Zeni Angela, Pecoraro Luca, Benetti Elisa, Brugnara Milena
UOC Pediatria C, Ospedale della Donna e del Bambino, Azienda Ospedaliera Universitaria Integrata Verona.
UOC Nefrologia Pediatrica, Dipartimento di Salute della Donna e del Bambino, Azienda Ospedale Università Padova.
G Ital Nefrol. 2023 Dec 22;40(6):2023-vol6.
In the last decades, our understanding of the genetic disorders of inherited podocytopathies has advanced immensely; this has been possible thanks to the development of next-generation sequencing technologies that offer the possibility to evaluate targeted genes at a lower cost than in the past.

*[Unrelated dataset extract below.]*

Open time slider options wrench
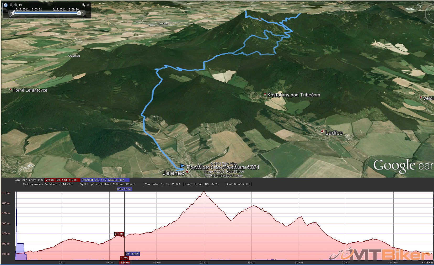434x265 pixels. (83, 5)
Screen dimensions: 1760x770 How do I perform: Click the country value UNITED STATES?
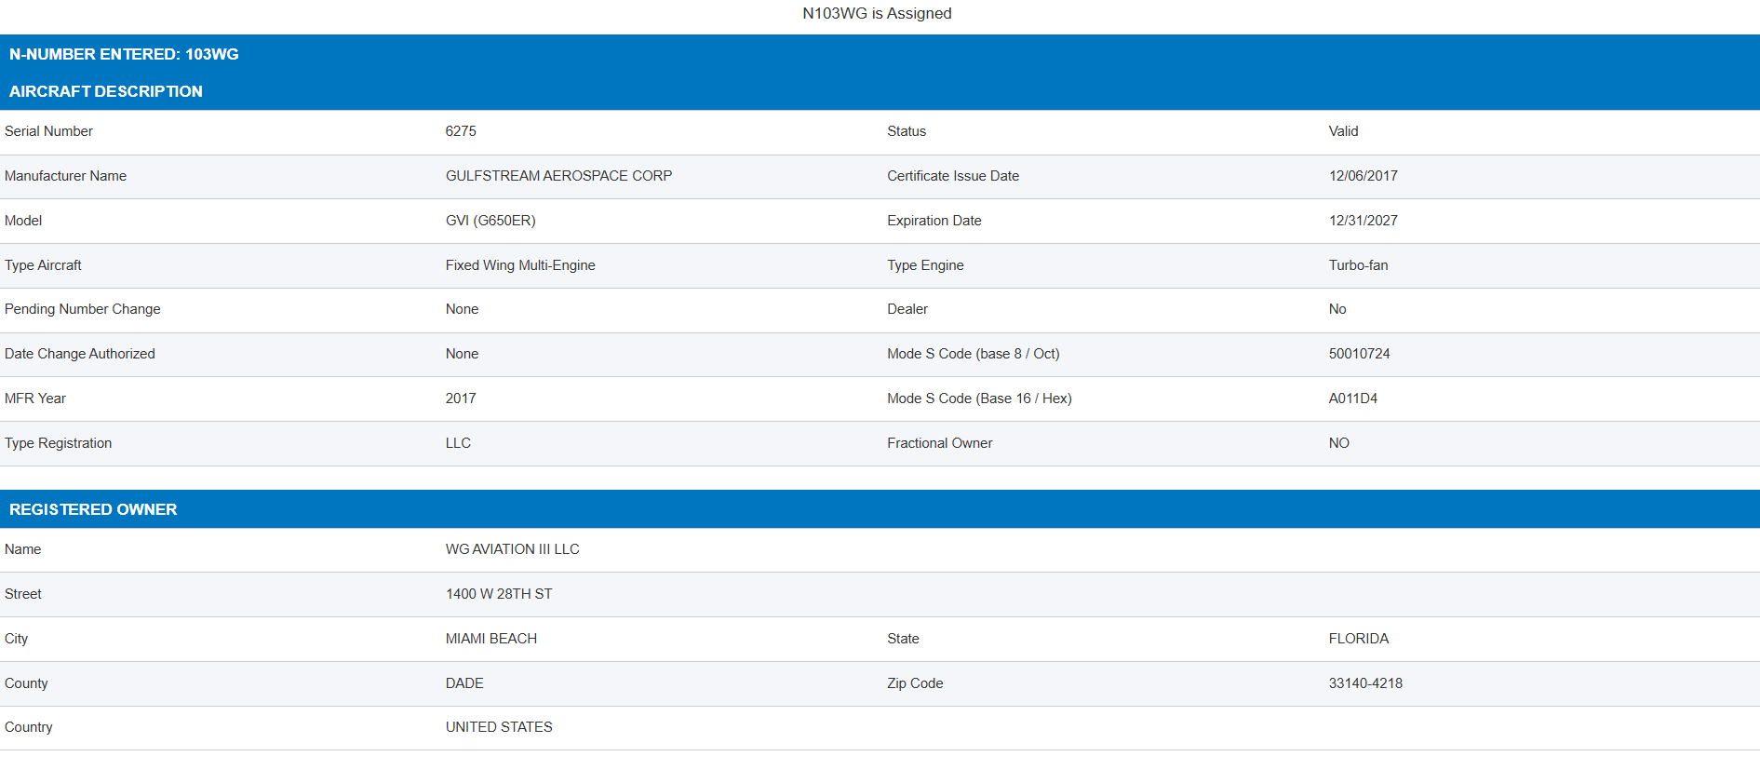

Identifying new genetic mutations has helped to recognize the key role of the podocyte in the health of the glomerular filter and to understand the mechanisms that regulate the cell biology and pathology of the podocyte. Here we describe a patient with congenital nephrotic syndrome due to a mutation in PODXL. This gene encodes podocalyxin, a podocyte-specific surface sialomucin known to maintain the characteristic architecture of the foot processes and the patency of the filtration slits.
在过去几十年里,我们对遗传性足细胞病的基因紊乱的理解有了极大进展;这得益于新一代测序技术的发展,该技术使得以比过去更低的成本评估靶向基因成为可能。识别新的基因突变有助于认识足细胞在肾小球滤过器健康中的关键作用,并理解调节足细胞细胞生物学和病理学的机制。在此,我们描述一名因PODXL基因突变导致先天性肾病综合征的患者。该基因编码足突细胞粘附分子,这是一种足细胞特异性表面涎粘蛋白,已知其可维持足突的特征性结构以及滤过裂隙的通畅。